**Your objective**
Starting with the first line of the records, write out each line exactly until you have included the line containing "Toevoegen aan winkelwagen (1116, 478)".

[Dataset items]
"""
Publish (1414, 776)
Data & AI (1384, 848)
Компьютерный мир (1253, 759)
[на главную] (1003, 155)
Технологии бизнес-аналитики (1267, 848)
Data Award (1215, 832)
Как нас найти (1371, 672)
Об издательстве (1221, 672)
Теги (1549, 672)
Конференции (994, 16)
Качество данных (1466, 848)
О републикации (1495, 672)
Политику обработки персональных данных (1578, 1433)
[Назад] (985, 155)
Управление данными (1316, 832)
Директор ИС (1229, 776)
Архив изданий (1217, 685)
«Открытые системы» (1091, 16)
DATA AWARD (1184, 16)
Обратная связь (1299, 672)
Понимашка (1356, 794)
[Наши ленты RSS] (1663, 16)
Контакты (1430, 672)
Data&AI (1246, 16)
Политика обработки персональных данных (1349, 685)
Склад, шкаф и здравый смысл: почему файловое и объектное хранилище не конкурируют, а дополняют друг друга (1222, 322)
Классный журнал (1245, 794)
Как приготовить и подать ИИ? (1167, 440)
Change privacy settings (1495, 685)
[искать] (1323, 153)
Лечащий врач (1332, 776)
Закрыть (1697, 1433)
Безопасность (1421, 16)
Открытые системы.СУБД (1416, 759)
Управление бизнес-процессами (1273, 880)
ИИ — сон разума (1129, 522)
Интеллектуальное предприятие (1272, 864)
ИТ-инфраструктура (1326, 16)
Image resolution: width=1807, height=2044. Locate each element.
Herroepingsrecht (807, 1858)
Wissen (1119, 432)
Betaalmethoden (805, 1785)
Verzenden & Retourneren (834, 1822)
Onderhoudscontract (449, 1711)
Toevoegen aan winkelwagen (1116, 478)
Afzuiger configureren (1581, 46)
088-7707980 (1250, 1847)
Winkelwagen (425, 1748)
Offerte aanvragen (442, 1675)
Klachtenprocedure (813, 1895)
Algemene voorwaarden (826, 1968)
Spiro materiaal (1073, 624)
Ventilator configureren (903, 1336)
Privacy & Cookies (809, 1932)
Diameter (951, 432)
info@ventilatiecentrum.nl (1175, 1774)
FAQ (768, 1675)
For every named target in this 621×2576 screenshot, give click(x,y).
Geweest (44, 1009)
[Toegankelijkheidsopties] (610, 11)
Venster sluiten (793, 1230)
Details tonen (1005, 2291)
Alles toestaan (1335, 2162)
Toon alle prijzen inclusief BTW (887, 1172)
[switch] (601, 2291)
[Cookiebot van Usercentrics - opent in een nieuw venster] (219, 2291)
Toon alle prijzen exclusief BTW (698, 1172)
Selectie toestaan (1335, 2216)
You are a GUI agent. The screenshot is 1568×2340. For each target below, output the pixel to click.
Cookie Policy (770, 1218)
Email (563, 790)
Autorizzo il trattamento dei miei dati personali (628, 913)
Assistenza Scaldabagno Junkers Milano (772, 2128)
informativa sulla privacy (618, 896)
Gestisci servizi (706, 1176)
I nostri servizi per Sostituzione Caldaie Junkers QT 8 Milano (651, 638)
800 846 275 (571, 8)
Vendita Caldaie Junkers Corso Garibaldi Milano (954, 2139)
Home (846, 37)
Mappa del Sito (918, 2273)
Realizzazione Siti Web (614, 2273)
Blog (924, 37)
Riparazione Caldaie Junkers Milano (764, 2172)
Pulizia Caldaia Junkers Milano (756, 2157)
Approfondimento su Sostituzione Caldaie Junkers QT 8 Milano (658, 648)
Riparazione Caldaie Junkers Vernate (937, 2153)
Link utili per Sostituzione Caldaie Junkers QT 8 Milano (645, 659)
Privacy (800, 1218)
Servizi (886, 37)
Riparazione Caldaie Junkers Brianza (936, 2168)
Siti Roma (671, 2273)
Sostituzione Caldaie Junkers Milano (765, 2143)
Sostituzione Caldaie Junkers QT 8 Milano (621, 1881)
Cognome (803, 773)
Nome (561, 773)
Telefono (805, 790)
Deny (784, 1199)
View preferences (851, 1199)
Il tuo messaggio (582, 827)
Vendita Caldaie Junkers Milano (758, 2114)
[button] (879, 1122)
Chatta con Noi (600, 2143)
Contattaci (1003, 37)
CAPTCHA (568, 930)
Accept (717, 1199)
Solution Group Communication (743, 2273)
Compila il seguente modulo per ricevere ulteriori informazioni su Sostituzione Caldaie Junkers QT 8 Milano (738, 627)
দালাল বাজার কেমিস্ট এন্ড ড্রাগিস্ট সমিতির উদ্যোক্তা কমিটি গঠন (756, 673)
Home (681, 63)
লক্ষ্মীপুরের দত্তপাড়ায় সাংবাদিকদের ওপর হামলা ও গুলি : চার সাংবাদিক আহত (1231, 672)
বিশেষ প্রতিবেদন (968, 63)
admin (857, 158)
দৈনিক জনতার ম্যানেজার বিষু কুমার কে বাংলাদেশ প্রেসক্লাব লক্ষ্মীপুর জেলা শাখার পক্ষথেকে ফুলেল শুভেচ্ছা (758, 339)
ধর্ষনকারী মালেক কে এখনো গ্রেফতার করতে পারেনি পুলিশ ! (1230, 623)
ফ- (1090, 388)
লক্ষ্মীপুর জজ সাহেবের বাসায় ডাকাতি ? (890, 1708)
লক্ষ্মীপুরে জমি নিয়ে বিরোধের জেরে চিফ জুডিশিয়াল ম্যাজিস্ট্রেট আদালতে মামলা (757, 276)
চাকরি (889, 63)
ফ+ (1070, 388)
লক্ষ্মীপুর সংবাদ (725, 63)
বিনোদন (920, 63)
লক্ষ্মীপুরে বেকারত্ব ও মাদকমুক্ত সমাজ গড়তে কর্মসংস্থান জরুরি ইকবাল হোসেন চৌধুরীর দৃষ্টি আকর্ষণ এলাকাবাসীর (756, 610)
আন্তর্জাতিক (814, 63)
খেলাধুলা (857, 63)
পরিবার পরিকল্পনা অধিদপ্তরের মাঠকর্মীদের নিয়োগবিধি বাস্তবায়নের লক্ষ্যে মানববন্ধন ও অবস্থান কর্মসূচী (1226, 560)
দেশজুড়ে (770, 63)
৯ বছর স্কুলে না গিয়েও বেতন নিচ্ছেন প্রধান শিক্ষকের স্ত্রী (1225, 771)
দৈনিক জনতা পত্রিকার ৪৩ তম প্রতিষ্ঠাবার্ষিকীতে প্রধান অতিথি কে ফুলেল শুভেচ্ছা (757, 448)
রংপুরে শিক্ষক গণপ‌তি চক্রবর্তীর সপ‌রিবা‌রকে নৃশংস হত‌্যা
"""
**Finished exercise**
Publish (1414, 776)
Data & AI (1384, 848)
Компьютерный мир (1253, 759)
[на главную] (1003, 155)
Технологии бизнес-аналитики (1267, 848)
Data Award (1215, 832)
Как нас найти (1371, 672)
Об издательстве (1221, 672)
Теги (1549, 672)
Конференции (994, 16)
Качество данных (1466, 848)
О републикации (1495, 672)
Политику обработки персональных данных (1578, 1433)
[Назад] (985, 155)
Управление данными (1316, 832)
Директор ИС (1229, 776)
Архив изданий (1217, 685)
«Открытые системы» (1091, 16)
DATA AWARD (1184, 16)
Обратная связь (1299, 672)
Понимашка (1356, 794)
[Наши ленты RSS] (1663, 16)
Контакты (1430, 672)
Data&AI (1246, 16)
Политика обработки персональных данных (1349, 685)
Склад, шкаф и здравый смысл: почему файловое и объектное хранилище не конкурируют, а дополняют друг друга (1222, 322)
Классный журнал (1245, 794)
Как приготовить и подать ИИ? (1167, 440)
Change privacy settings (1495, 685)
[искать] (1323, 153)
Лечащий врач (1332, 776)
Закрыть (1697, 1433)
Безопасность (1421, 16)
Открытые системы.СУБД (1416, 759)
Управление бизнес-процессами (1273, 880)
ИИ — сон разума (1129, 522)
Интеллектуальное предприятие (1272, 864)
ИТ-инфраструктура (1326, 16)
Image resolution: width=1807, height=2044. Locate each element.
Herroepingsrecht (807, 1858)
Wissen (1119, 432)
Betaalmethoden (805, 1785)
Verzenden & Retourneren (834, 1822)
Onderhoudscontract (449, 1711)
Toevoegen aan winkelwagen (1116, 478)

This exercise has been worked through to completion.